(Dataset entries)
:::
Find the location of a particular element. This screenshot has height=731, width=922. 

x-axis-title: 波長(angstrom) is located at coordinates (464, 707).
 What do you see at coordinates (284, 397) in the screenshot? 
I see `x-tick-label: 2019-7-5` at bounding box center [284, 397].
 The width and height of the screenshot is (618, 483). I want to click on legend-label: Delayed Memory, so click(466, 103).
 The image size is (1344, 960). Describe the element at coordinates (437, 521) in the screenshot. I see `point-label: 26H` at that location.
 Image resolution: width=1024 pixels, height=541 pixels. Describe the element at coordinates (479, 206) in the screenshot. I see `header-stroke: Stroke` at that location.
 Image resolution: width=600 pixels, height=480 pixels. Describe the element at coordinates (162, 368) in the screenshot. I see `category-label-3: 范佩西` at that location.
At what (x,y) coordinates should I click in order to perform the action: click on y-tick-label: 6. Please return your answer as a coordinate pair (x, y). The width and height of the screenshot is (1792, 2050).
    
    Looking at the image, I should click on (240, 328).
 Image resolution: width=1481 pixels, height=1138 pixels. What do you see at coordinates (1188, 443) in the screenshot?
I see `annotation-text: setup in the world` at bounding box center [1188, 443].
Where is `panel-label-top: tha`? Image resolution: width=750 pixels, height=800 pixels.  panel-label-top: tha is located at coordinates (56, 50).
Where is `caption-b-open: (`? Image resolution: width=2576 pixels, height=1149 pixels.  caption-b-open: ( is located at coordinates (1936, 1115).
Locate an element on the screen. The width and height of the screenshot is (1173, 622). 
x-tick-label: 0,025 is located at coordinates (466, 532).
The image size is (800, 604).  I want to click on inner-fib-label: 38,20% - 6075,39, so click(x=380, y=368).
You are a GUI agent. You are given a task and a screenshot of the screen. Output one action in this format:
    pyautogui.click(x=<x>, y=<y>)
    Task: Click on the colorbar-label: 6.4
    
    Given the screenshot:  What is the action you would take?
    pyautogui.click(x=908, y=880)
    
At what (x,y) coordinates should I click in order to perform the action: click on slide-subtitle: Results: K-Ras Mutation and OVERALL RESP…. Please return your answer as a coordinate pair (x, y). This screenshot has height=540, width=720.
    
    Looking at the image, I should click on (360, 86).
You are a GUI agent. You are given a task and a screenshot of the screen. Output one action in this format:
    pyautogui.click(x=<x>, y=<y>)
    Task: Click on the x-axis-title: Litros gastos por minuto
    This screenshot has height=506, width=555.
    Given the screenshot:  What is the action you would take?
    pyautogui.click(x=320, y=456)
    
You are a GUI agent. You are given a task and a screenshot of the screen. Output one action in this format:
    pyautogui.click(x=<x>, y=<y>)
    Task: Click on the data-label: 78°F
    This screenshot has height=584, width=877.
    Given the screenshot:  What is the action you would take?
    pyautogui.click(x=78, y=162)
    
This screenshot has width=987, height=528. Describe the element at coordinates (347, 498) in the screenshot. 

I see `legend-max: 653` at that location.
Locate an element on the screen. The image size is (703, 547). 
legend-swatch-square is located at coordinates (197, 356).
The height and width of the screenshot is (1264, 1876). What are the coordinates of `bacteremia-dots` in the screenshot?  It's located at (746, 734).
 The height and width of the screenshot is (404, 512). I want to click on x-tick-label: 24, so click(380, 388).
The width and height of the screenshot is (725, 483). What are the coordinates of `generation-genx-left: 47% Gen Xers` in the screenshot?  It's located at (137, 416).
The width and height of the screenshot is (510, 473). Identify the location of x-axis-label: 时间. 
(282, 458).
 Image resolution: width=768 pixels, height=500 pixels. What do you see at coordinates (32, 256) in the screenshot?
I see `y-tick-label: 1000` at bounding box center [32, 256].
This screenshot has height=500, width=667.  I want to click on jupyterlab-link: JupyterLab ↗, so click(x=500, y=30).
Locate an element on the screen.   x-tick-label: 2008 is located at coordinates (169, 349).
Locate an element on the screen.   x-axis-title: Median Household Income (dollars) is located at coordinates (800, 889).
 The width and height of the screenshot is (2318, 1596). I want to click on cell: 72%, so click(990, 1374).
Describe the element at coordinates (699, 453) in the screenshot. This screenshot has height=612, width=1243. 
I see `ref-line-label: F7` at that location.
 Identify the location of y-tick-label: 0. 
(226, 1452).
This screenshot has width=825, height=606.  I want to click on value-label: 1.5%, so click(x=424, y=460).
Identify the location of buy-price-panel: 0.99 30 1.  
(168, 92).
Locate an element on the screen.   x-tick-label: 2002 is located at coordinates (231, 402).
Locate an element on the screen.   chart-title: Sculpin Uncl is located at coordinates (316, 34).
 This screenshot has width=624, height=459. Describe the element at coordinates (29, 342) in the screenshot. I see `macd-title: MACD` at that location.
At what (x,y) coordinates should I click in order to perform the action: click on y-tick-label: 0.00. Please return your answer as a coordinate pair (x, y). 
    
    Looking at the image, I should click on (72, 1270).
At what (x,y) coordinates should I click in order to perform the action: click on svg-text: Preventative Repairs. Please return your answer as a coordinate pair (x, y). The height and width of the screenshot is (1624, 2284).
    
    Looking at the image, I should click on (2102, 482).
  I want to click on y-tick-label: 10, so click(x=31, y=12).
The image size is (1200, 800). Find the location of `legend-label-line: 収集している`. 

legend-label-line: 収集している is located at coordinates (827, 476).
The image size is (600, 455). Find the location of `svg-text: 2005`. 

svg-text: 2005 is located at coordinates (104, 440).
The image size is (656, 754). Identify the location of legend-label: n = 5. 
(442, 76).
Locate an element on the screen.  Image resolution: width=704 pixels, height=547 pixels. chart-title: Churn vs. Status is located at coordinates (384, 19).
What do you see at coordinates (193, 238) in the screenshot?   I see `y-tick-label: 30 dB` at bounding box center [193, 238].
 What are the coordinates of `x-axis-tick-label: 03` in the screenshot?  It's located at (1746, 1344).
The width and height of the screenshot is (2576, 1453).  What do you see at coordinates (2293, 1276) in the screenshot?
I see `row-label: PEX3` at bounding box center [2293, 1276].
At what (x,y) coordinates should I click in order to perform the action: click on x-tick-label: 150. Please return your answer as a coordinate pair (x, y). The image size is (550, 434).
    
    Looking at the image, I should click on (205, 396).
:::
Revise the lines above by replacing "Locate an element on the screen" with "Find an element on the screen" wherever it occurs, leaving everything else unchanged.

Find the location of a particular element. This screenshot has height=731, width=922. 

x-axis-title: 波長(angstrom) is located at coordinates (464, 707).
 What do you see at coordinates (284, 397) in the screenshot? 
I see `x-tick-label: 2019-7-5` at bounding box center [284, 397].
 The width and height of the screenshot is (618, 483). I want to click on legend-label: Delayed Memory, so click(466, 103).
 The image size is (1344, 960). Describe the element at coordinates (437, 521) in the screenshot. I see `point-label: 26H` at that location.
 Image resolution: width=1024 pixels, height=541 pixels. Describe the element at coordinates (479, 206) in the screenshot. I see `header-stroke: Stroke` at that location.
 Image resolution: width=600 pixels, height=480 pixels. Describe the element at coordinates (162, 368) in the screenshot. I see `category-label-3: 范佩西` at that location.
At what (x,y) coordinates should I click in order to perform the action: click on y-tick-label: 6. Please return your answer as a coordinate pair (x, y). The width and height of the screenshot is (1792, 2050).
    
    Looking at the image, I should click on (240, 328).
 Image resolution: width=1481 pixels, height=1138 pixels. What do you see at coordinates (1188, 443) in the screenshot?
I see `annotation-text: setup in the world` at bounding box center [1188, 443].
Where is `panel-label-top: tha`? Image resolution: width=750 pixels, height=800 pixels.  panel-label-top: tha is located at coordinates (56, 50).
Where is `caption-b-open: (`? Image resolution: width=2576 pixels, height=1149 pixels.  caption-b-open: ( is located at coordinates (1936, 1115).
Find an element on the screen. The width and height of the screenshot is (1173, 622). 
x-tick-label: 0,025 is located at coordinates (466, 532).
The image size is (800, 604).  I want to click on inner-fib-label: 38,20% - 6075,39, so click(x=380, y=368).
You are a GUI agent. You are given a task and a screenshot of the screen. Output one action in this format:
    pyautogui.click(x=<x>, y=<y>)
    Task: Click on the colorbar-label: 6.4
    
    Given the screenshot:  What is the action you would take?
    pyautogui.click(x=908, y=880)
    
At what (x,y) coordinates should I click in order to perform the action: click on slide-subtitle: Results: K-Ras Mutation and OVERALL RESP…. Please return your answer as a coordinate pair (x, y). This screenshot has height=540, width=720.
    
    Looking at the image, I should click on (360, 86).
You are a GUI agent. You are given a task and a screenshot of the screen. Output one action in this format:
    pyautogui.click(x=<x>, y=<y>)
    Task: Click on the x-axis-title: Litros gastos por minuto
    This screenshot has height=506, width=555.
    Given the screenshot:  What is the action you would take?
    pyautogui.click(x=320, y=456)
    
You are a GUI agent. You are given a task and a screenshot of the screen. Output one action in this format:
    pyautogui.click(x=<x>, y=<y>)
    Task: Click on the data-label: 78°F
    This screenshot has height=584, width=877.
    Given the screenshot:  What is the action you would take?
    pyautogui.click(x=78, y=162)
    
This screenshot has width=987, height=528. Describe the element at coordinates (347, 498) in the screenshot. 

I see `legend-max: 653` at that location.
Find an element on the screen. The image size is (703, 547). 
legend-swatch-square is located at coordinates (197, 356).
The height and width of the screenshot is (1264, 1876). What are the coordinates of `bacteremia-dots` in the screenshot?  It's located at (746, 734).
 The height and width of the screenshot is (404, 512). I want to click on x-tick-label: 24, so click(380, 388).
The width and height of the screenshot is (725, 483). What are the coordinates of `generation-genx-left: 47% Gen Xers` in the screenshot?  It's located at (137, 416).
The width and height of the screenshot is (510, 473). Identify the location of x-axis-label: 时间. 
(282, 458).
 Image resolution: width=768 pixels, height=500 pixels. What do you see at coordinates (32, 256) in the screenshot?
I see `y-tick-label: 1000` at bounding box center [32, 256].
This screenshot has height=500, width=667.  I want to click on jupyterlab-link: JupyterLab ↗, so click(x=500, y=30).
Find an element on the screen.   x-tick-label: 2008 is located at coordinates (169, 349).
Find an element on the screen.   x-axis-title: Median Household Income (dollars) is located at coordinates (800, 889).
 The width and height of the screenshot is (2318, 1596). I want to click on cell: 72%, so click(990, 1374).
Describe the element at coordinates (699, 453) in the screenshot. This screenshot has height=612, width=1243. 
I see `ref-line-label: F7` at that location.
 Identify the location of y-tick-label: 0. 
(226, 1452).
This screenshot has width=825, height=606.  I want to click on value-label: 1.5%, so click(x=424, y=460).
Identify the location of buy-price-panel: 0.99 30 1.  
(168, 92).
Find an element on the screen.   x-tick-label: 2002 is located at coordinates (231, 402).
Find an element on the screen.   chart-title: Sculpin Uncl is located at coordinates (316, 34).
 This screenshot has width=624, height=459. Describe the element at coordinates (29, 342) in the screenshot. I see `macd-title: MACD` at that location.
At what (x,y) coordinates should I click in order to perform the action: click on y-tick-label: 0.00. Please return your answer as a coordinate pair (x, y). 
    
    Looking at the image, I should click on (72, 1270).
At what (x,y) coordinates should I click in order to perform the action: click on svg-text: Preventative Repairs. Please return your answer as a coordinate pair (x, y). The height and width of the screenshot is (1624, 2284).
    
    Looking at the image, I should click on (2102, 482).
  I want to click on y-tick-label: 10, so click(x=31, y=12).
The image size is (1200, 800). Find the location of `legend-label-line: 収集している`. 

legend-label-line: 収集している is located at coordinates (827, 476).
The image size is (600, 455). Find the location of `svg-text: 2005`. 

svg-text: 2005 is located at coordinates (104, 440).
The image size is (656, 754). Identify the location of legend-label: n = 5. 
(442, 76).
Find an element on the screen.  Image resolution: width=704 pixels, height=547 pixels. chart-title: Churn vs. Status is located at coordinates (384, 19).
What do you see at coordinates (193, 238) in the screenshot?   I see `y-tick-label: 30 dB` at bounding box center [193, 238].
 What are the coordinates of `x-axis-tick-label: 03` in the screenshot?  It's located at (1746, 1344).
The width and height of the screenshot is (2576, 1453).  What do you see at coordinates (2293, 1276) in the screenshot?
I see `row-label: PEX3` at bounding box center [2293, 1276].
At what (x,y) coordinates should I click in order to perform the action: click on x-tick-label: 150. Please return your answer as a coordinate pair (x, y). The image size is (550, 434).
    
    Looking at the image, I should click on (205, 396).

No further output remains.